Batgirl shoots a gun that disables the goons. Two-Face is planning on shutting down Gotham’s computerized services (water, electricity etc.) and then set off bombs throughout the city. Jacob hits Batgirl on the back of the head with a computer and then does the same to Two-Face.
The pair wake up tied to chairs. Jacob’s father was a cop and was killed by Two-Face’s gang. He wants revenge and doesn’t want Batgirl to get in his way. Jacob goes to shoot Two-Face but Babs has freed herself from the ropes and deflects the gun. She explains that he shouldn’t do this because this is a decision he can’t undo. However, Jacob sets the bombs to explode. He wants Gotham to suffer loss like he had to.
Batgirl leaps into action, breaking through all the security in record time to disable the bombs and save Gotham.
Batgirl meets with Commissioner Gordon on a sidewalk. He tells her that the GCPD computer guys say she did something amazing shutting down the bombs. She says that she likes to choose what is possible and that her father taught her that. Gordon says her father sounds like a good man and Babs agrees. She thanks him for being alive before she disappears.

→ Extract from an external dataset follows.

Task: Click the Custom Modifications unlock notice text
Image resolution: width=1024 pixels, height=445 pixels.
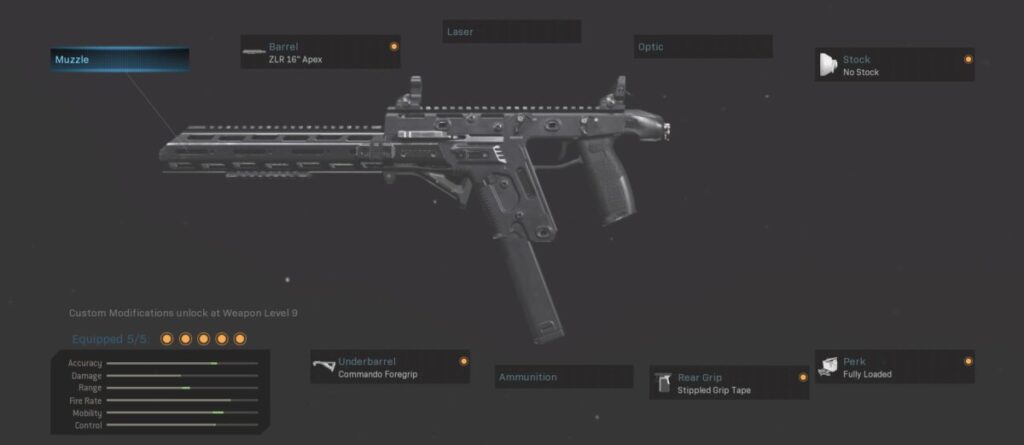Action: coord(184,313)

Analysis: Writer Shawn Aldridge delivers a story that moves quickly and is pretty much by the numbers. The scene progression is very tight and moves efficiently. There isn’t a wasted page or panel in the book. However, the plot is not particularly compelling. Things may be a bit too cut and dry. The one twist, where Jacob turns out to be out for revenge, does work. However, it does take a close inspection of the art to tell exactly what is going on as Jacob uses his laptop as a club. Also, the peak of the action where Batgirl saves the day is done behind a computer screen as she defeats the collection of firewalls. It is somewhat underwhelming.
Where the book does shine is the relationship Babs has with her Father. It is very clear that she loves and respects him to a great extent, and that is worth the price of admission.
Scott Godlewski is the artist with John Rauch on colors and Deron Bennett on letters. This book has many terrific faces. Even side characters are full of personality. The title page has three distinct looking bad guys which is amazing for some unnamed baddies that are off the book by page five. Also, there is a wonderful panel of Batgirl swinging from the rooftops under a moonlight Gotham night sky. Nice.
However, there are a few action panels that take inspection to understand what is going on. It took me a few passes to figure out the laptop-smacking action between Jacob, Two-Face, and Batgirl.
Final Thoughts: Solid first outing for the title in the post-Larson Batgirl. There are a few places that could be improved alongside some terrific elements. But overall a good book.